Vivacit-E Post-market Follow-up Study

Zimmer Biomet

Status

Active, not recruiting

Conditions

Osteoarthritis

Avascular Necrosis of Bone of Hip

Post-traumatic; Arthrosis

Congenital Hip Dysplasia

Treatments

Device: Vivacit-E Liner

Study type

Interventional

Funder types

Industry

Identifiers

NCT03226808

CMU2011-09H

Details and patient eligibility

About

The objectives of this study are to obtain clinical performance (outcomes) data and survivorship for commercially available Vivacit-E (HXPE) liners. This will be done by analysis of polyethylene wear, validated outcome measurement tools, radiographs, and reported adverse events data.

Full description

Safety will be evaluated by monitoring the frequency and incidence of adverse events.

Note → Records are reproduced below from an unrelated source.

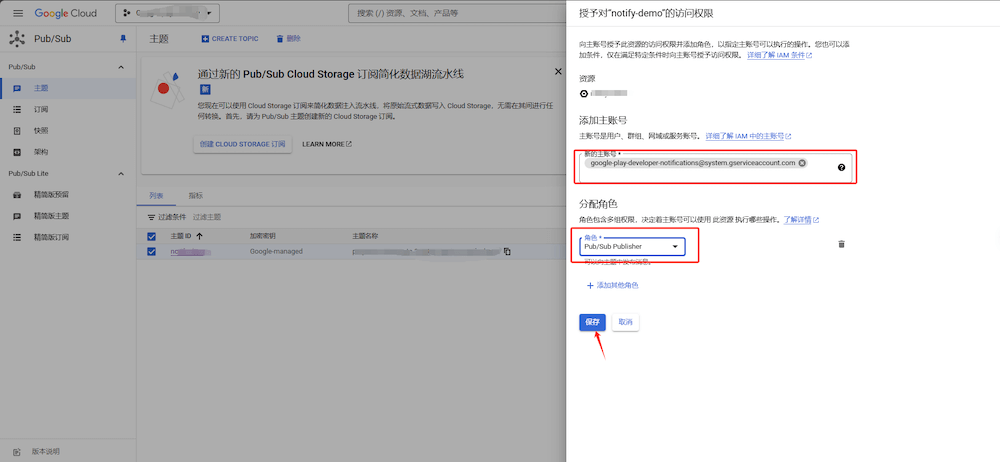Click the search resources input field
This screenshot has height=462, width=1000.
coord(450,13)
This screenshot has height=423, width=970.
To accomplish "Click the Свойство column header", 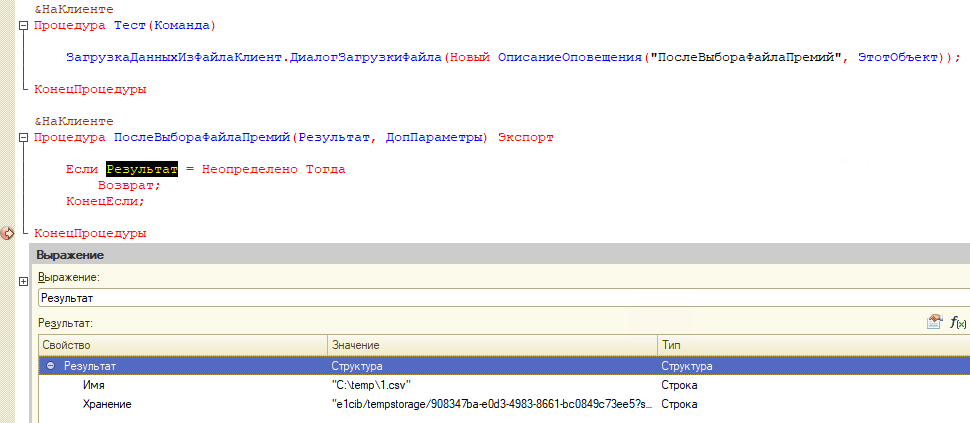I will click(180, 345).
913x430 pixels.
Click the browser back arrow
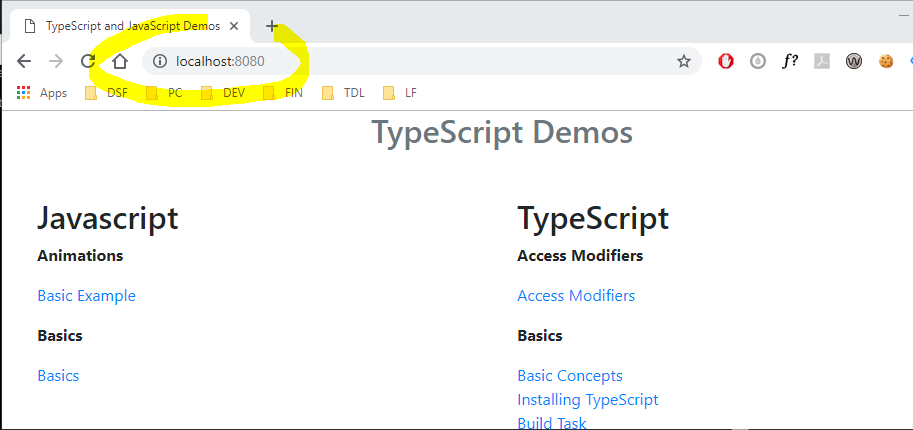pos(25,61)
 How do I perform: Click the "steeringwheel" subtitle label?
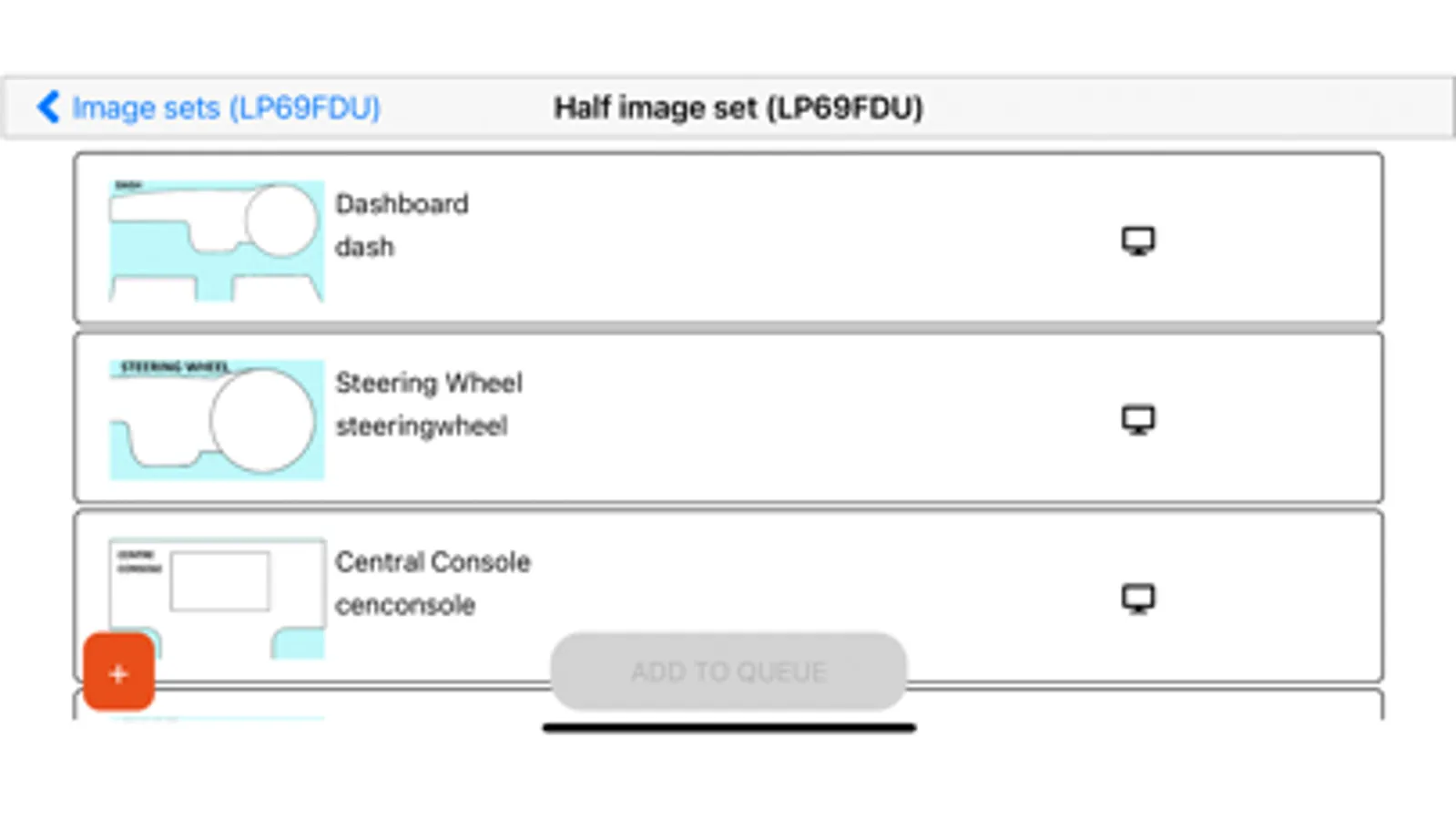[421, 425]
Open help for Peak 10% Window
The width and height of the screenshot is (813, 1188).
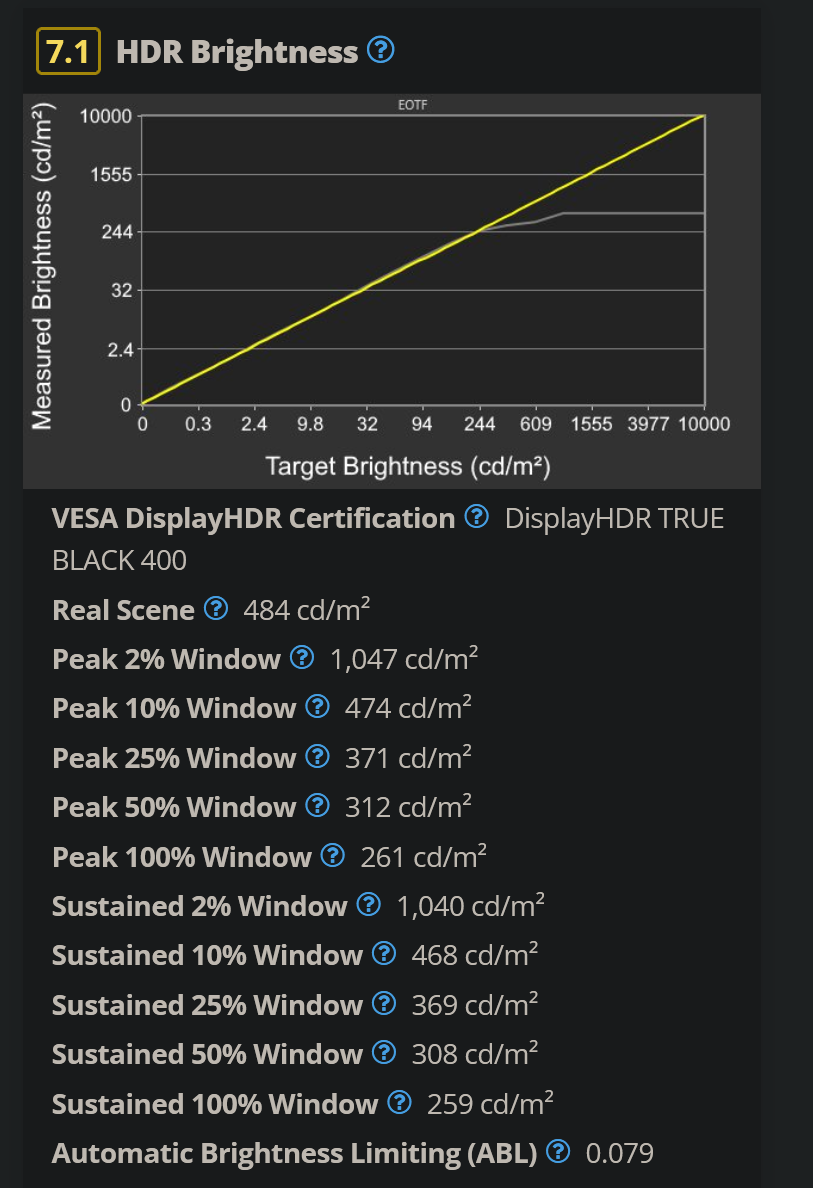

Performance will be determined by assessment of the overall pain and functional performances, survivorship, health status and radiographic parameters of all enrolled study subjects who receive the Vivacit-E HXPE Liner with the Continuum acetabular shell.

In addition, the implanted Vivacit-E HXPE Liners will be evaluated for bedding in, and linear and volumetric wear by the Martell 2-D method at 6 weeks and 1, 2, 4, & 5 years postoperatively.

Pain and functional performance will be measured using the Harris Hip and High Activity Arthroplasty Scores. Survivorship will be based on removal or intended removal of the device and through analysis of radiographs, and health status will be determined by evaluation of the EQ-5D.

Enrollment

258 patients

Sex

All

Ages

18 to 60 years old

Volunteers

No Healthy Volunteers

Inclusion criteria

Patient is 18 to 60 years of age, inclusive.
Patient is skeletally mature.
Patient qualifies for primary unilateral or bilateral total hip arthroplasty (THA) based on physical exam and medical history including at least one of the following:
Osteoarthritis
Avascular necrosis (AVN)
Post-traumatic arthritis
Congenital hip dysplasia
Patient has no history of previous total hip replacement or arthrodesis of the affected hip joint(s).
Patient is willing and able to provide written informed consent.
Patient is willing and able to cooperate in the required post-operative therapy.
Patient is willing and able to complete scheduled follow-up evaluations as described in the Informed Consent.
Patient has participated in the Informed Consent process and has signed the IRB/EC approved informed consent.

Exclusion criteria

Patient is unwilling or unable to give consent or to comply with the follow-up program.
Patient has a total prosthetic hip replacement device (including surface replacement arthroplasty, endoprosthesis, etc. in the affected hip joint(s).
Inflammatory Arthritis
Rheumatoid Arthritis
The patient is:
- a prisoner mentally incompetent or unable to understand what participation in the study entails a known alcohol or drug abuser
- anticipated to be non-compliant
- The patient has an acute, chronic, or systemic infection(s).
- The patient has total or partial absence of the muscular or ligamentous apparatus.
- The patient has neuromuscular compromise, vascular deficiency or other conditions in the affected limb that may lead to inadequate skeletal fixation.
- The patient has osteoradionecrosis.
- The patient has lack of bony structures proximal or distal to the operative joint, so that good implant fixation is unlikely or impossible.
- The patient has local bone tumors/cysts in the bone to be retained that the implanting surgeon determines could inhibit implant fixation.
- The patient is skeletally immature.
- The patient has any concomitant disease that can jeopardize the functioning and the success of the implant.
- The patient is known to be pregnant.
- The patient has a known sensitivity or allergic reaction to one or more of the implanted materials which include metal (titanium, tivanium, tantalum, cobalt, chromium, nickel) and ceramic.